The problem:
Each entry has to be set down again with no alteration.

━━━ Information ━━━

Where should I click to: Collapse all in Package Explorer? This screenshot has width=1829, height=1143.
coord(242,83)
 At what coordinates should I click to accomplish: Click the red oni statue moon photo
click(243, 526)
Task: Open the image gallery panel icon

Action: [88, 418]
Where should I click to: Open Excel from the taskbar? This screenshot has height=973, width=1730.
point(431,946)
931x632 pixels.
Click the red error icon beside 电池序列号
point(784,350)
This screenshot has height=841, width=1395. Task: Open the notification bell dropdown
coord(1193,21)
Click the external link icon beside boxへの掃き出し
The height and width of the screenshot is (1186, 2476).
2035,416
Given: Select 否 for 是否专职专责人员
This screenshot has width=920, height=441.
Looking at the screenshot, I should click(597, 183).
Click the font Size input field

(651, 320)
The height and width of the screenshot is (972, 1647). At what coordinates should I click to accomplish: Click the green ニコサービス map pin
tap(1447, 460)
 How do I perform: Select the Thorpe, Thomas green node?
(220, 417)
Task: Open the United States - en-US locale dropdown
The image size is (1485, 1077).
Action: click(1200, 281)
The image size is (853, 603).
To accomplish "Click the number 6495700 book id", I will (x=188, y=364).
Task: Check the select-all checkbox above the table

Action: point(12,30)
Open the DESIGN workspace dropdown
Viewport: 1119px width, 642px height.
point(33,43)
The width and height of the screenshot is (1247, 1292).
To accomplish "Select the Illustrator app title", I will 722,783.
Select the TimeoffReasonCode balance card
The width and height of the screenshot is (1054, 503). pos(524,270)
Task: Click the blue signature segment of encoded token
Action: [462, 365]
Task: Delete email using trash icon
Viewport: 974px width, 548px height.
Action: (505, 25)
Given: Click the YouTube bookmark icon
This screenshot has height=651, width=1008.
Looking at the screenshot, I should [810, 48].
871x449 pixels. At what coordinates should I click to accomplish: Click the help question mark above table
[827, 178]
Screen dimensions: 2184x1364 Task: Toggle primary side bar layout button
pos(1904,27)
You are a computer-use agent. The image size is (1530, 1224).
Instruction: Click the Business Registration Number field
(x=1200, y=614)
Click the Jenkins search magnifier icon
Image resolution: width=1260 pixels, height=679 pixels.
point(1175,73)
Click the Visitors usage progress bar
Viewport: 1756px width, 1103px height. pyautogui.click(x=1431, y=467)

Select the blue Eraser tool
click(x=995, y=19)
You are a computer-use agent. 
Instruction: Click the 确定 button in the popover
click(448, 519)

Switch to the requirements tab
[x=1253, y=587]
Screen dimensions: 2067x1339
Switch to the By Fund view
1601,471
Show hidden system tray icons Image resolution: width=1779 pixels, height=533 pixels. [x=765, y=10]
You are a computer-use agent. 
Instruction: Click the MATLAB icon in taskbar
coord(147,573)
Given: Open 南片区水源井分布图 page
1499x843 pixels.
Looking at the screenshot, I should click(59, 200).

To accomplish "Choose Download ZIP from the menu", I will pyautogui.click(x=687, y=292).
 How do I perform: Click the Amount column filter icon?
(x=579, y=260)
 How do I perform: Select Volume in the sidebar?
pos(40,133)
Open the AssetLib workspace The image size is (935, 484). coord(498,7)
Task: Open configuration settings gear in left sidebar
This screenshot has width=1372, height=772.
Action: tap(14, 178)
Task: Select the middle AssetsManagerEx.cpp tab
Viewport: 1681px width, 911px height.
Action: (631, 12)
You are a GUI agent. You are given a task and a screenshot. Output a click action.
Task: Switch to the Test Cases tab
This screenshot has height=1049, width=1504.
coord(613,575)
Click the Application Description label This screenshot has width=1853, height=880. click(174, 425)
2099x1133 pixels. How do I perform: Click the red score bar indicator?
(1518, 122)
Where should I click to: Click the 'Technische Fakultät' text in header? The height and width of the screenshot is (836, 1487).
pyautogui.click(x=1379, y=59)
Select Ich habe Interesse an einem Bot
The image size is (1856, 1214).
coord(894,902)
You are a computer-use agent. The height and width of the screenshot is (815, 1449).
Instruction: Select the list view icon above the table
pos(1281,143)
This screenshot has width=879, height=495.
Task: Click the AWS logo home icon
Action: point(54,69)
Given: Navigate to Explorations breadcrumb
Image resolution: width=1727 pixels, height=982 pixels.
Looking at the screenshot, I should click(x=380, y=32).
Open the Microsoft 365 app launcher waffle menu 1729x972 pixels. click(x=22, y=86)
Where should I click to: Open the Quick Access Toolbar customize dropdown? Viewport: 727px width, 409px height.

━━━

Solution for this task:
Where should I click to: Collapse all in Package Explorer? This screenshot has width=1829, height=1143.
coord(242,83)
 At what coordinates should I click to accomplish: Click the red oni statue moon photo
click(243, 526)
Task: Open the image gallery panel icon

Action: [88, 418]
Where should I click to: Open Excel from the taskbar? This screenshot has height=973, width=1730.
point(431,946)
931x632 pixels.
Click the red error icon beside 电池序列号
point(784,350)
This screenshot has height=841, width=1395. Task: Open the notification bell dropdown
coord(1193,21)
Click the external link icon beside boxへの掃き出し
The height and width of the screenshot is (1186, 2476).
2035,416
Given: Select 否 for 是否专职专责人员
This screenshot has width=920, height=441.
Looking at the screenshot, I should click(597, 183).
Click the font Size input field

(651, 320)
The height and width of the screenshot is (972, 1647). At what coordinates should I click to accomplish: Click the green ニコサービス map pin
tap(1447, 460)
 How do I perform: Select the Thorpe, Thomas green node?
(220, 417)
Task: Open the United States - en-US locale dropdown
The image size is (1485, 1077).
Action: click(1200, 281)
The image size is (853, 603).
To accomplish "Click the number 6495700 book id", I will (x=188, y=364).
Task: Check the select-all checkbox above the table

Action: point(12,30)
Open the DESIGN workspace dropdown
Viewport: 1119px width, 642px height.
point(33,43)
The width and height of the screenshot is (1247, 1292).
To accomplish "Select the Illustrator app title", I will 722,783.
Select the TimeoffReasonCode balance card
The width and height of the screenshot is (1054, 503). pos(524,270)
Task: Click the blue signature segment of encoded token
Action: [462, 365]
Task: Delete email using trash icon
Viewport: 974px width, 548px height.
Action: (505, 25)
Given: Click the YouTube bookmark icon
This screenshot has height=651, width=1008.
Looking at the screenshot, I should [810, 48].
871x449 pixels. At what coordinates should I click to accomplish: Click the help question mark above table
[827, 178]
Screen dimensions: 2184x1364 Task: Toggle primary side bar layout button
pos(1904,27)
You are a computer-use agent. The image size is (1530, 1224).
Instruction: Click the Business Registration Number field
(x=1200, y=614)
Click the Jenkins search magnifier icon
Image resolution: width=1260 pixels, height=679 pixels.
point(1175,73)
Click the Visitors usage progress bar
Viewport: 1756px width, 1103px height. pyautogui.click(x=1431, y=467)

Select the blue Eraser tool
click(x=995, y=19)
You are a computer-use agent. 
Instruction: Click the 确定 button in the popover
click(448, 519)

Switch to the requirements tab
[x=1253, y=587]
Screen dimensions: 2067x1339
Switch to the By Fund view
1601,471
Show hidden system tray icons Image resolution: width=1779 pixels, height=533 pixels. [x=765, y=10]
You are a computer-use agent. 
Instruction: Click the MATLAB icon in taskbar
coord(147,573)
Given: Open 南片区水源井分布图 page
1499x843 pixels.
Looking at the screenshot, I should click(59, 200).

To accomplish "Choose Download ZIP from the menu", I will pyautogui.click(x=687, y=292).
 How do I perform: Click the Amount column filter icon?
(x=579, y=260)
 How do I perform: Select Volume in the sidebar?
pos(40,133)
Open the AssetLib workspace The image size is (935, 484). coord(498,7)
Task: Open configuration settings gear in left sidebar
This screenshot has width=1372, height=772.
Action: tap(14, 178)
Task: Select the middle AssetsManagerEx.cpp tab
Viewport: 1681px width, 911px height.
Action: (631, 12)
You are a GUI agent. You are given a task and a screenshot. Output a click action.
Task: Switch to the Test Cases tab
This screenshot has height=1049, width=1504.
coord(613,575)
Click the Application Description label This screenshot has width=1853, height=880. click(174, 425)
2099x1133 pixels. How do I perform: Click the red score bar indicator?
(1518, 122)
Where should I click to: Click the 'Technische Fakultät' text in header? The height and width of the screenshot is (836, 1487).
pyautogui.click(x=1379, y=59)
Select Ich habe Interesse an einem Bot
The image size is (1856, 1214).
coord(894,902)
You are a computer-use agent. The height and width of the screenshot is (815, 1449).
Instruction: Select the list view icon above the table
pos(1281,143)
This screenshot has width=879, height=495.
Task: Click the AWS logo home icon
Action: point(54,69)
Given: Navigate to Explorations breadcrumb
Image resolution: width=1727 pixels, height=982 pixels.
Looking at the screenshot, I should click(x=380, y=32).
Open the Microsoft 365 app launcher waffle menu 1729x972 pixels. click(x=22, y=86)
Where should I click to: Open the Quick Access Toolbar customize dropdown? Viewport: 727px width, 409px height.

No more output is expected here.